Protestors blocked roads Tuesday in Beddawi, Tripoli with trucks to object against an unprecedented LBP collapse, worsening inflation and people’s despair.
Later in the day, demonstrators blocked the Khalde highway that links Beirut to the South and the vital Corniche al-Mazraa road in the capital.
The Lebanese pound reached 28,000 to the dollar on the black market on Tuesday, hitting a new low in its downward trajectory since October 2019 as the Lebanese economy went into a tailspin.
The economic collapse has been described as one of the worst in the world in over 150 years.
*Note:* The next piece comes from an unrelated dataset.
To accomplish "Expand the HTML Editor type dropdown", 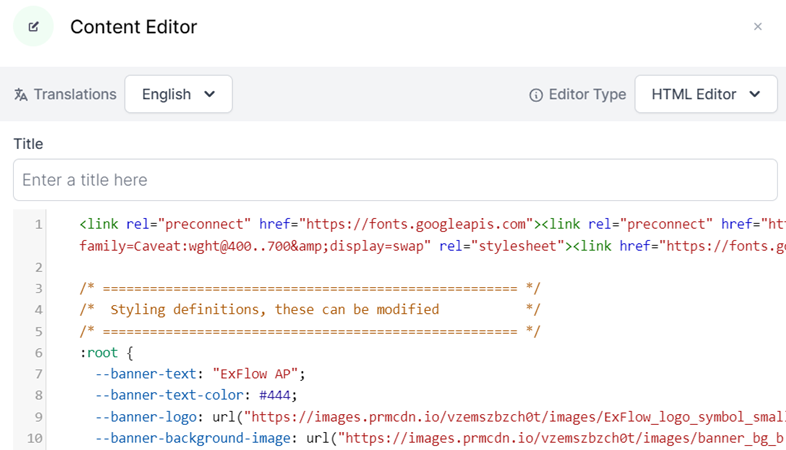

Inflation and prices of basic goods have skyrocketed in Lebanon, which imports more than 80% of its basic goods.
Shortages of basic supplies, including fuel and medicine, and restrictions on bank withdrawals and transfers, particularly in foreign currency, have increased the desperation of the Lebanese in the once middle-class country.
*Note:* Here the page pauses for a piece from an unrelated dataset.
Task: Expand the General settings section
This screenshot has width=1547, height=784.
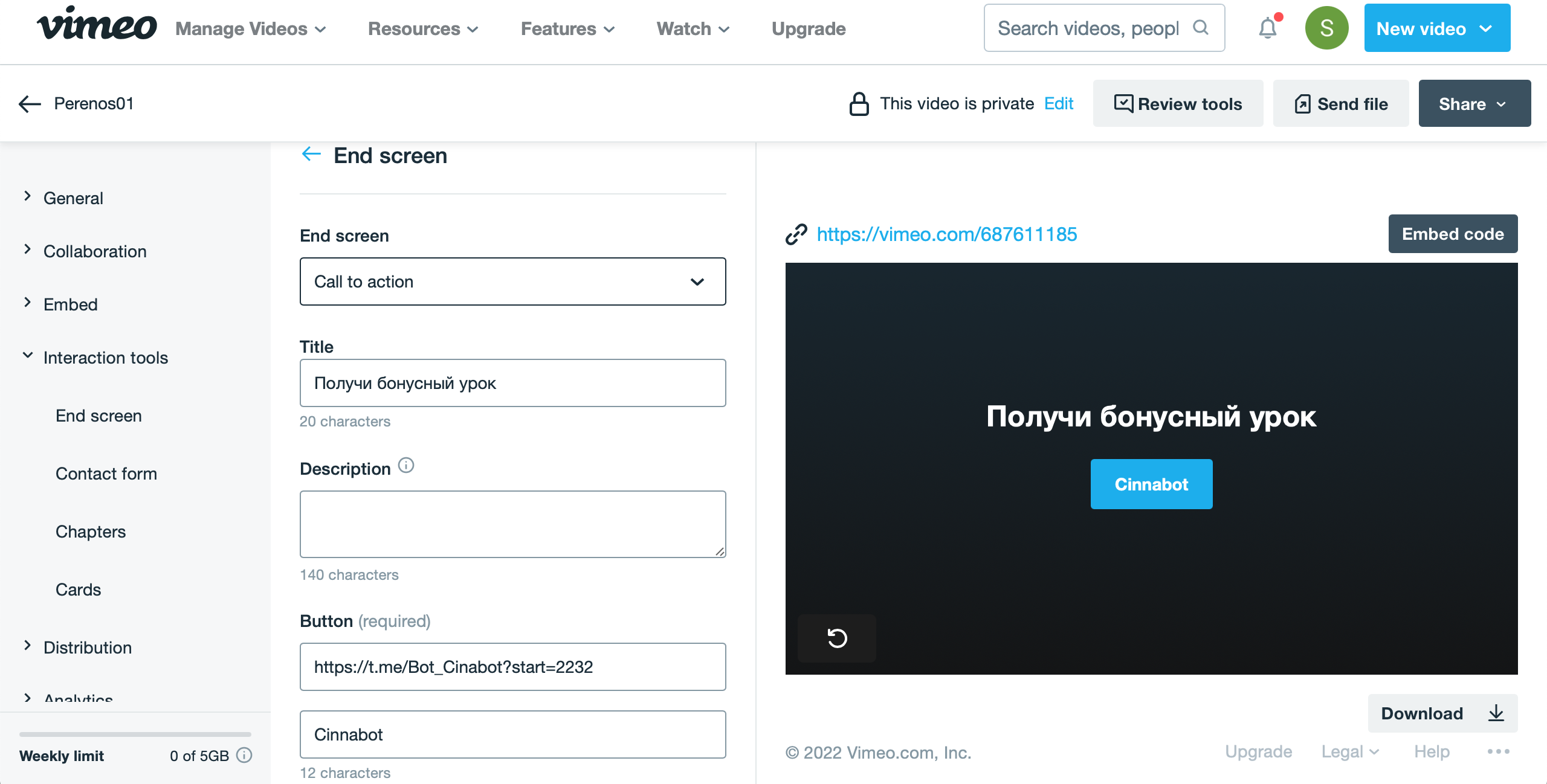Action: coord(73,198)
Poverty has exponentially increased while the political class, blamed for years of corruption and mismanagement, has failed to offer drastic solutions to the crisis. Negotiations with the International Monetary Fund for a recovery plan have been bogged down in political disagreements and blame trading.
The latest fall in the currency exchange rate follows a central bank directive last week that changed the rate used when depositors make withdrawals from existing dollar accounts to 8,000 pounds to the dollar, up from the previous 3,900 to the dollar.
The directive allowed people to recover money they have not been able to access because of informal capital controls introduced by the banks at the outset of the crisis. But experts said it put more pressure on the national currency because the central bank will print more pounds, further decreasing their value and purchasing power.